Nijenhuis tensor and invariant polynomials (Q2169846)

The notion of symplectic groupoid was introduced by \textit{A. Weinstein} [Bull. Am. Math. Soc., New Ser. 16, 101--104 (1987; Zbl 0618.58020)]. The basic idea was that a proper quantization must be compatible with the additional groupoid structure. If the quantization scheme is given by geometric quantization, both prequantization and polarization should be compatible with the groupoid structure. Furthermore, if the groupoid is prequantizable as a symplectic manifold, then such compatible prequantization always exists and is unique. A nondegenerate symplectic Poisson-Nijenhuis structures (PN) lead to multiplicative polarizations. A symplectic PN structure on a smooth manifold \(M\) consists of a symplectic structure \(\omega\) and a Poisson structure \(\pi\) such that some compatibility condition holds.
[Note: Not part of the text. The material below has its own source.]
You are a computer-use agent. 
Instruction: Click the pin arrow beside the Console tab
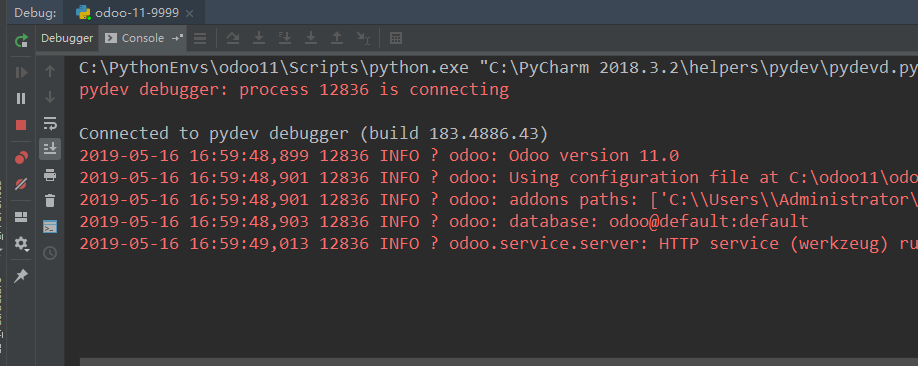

Motivated by the problem of quantization, the study of these PN geometries was started in [\textit{F. Bonechi} et al., J. Symplectic Geom. 16, No. 5, 1167--1208 (2019; Zbl 1422.53068)], where the diagonalization of the Nijenhuis tensor was solved for the classical cases (AIII, BI, DIII, CI). In this paper the authors discuss the diagonalization problem of the Nijenhuis tensor in a class of Poisson-Nijenhuis structures defined on compact Hermitian symmetric spaces. They study its action on the ring of invariant polynomials of a Thimm chain of subalgebras. The existence of \(\phi\)-minimal representations defines a suitable basis of invariant polynomials that completely solves the diagonalization problem. Such representations exist in the classical cases AIII, BDI, DIII and CI, and do not exist in the exceptional cases EIII and EVII.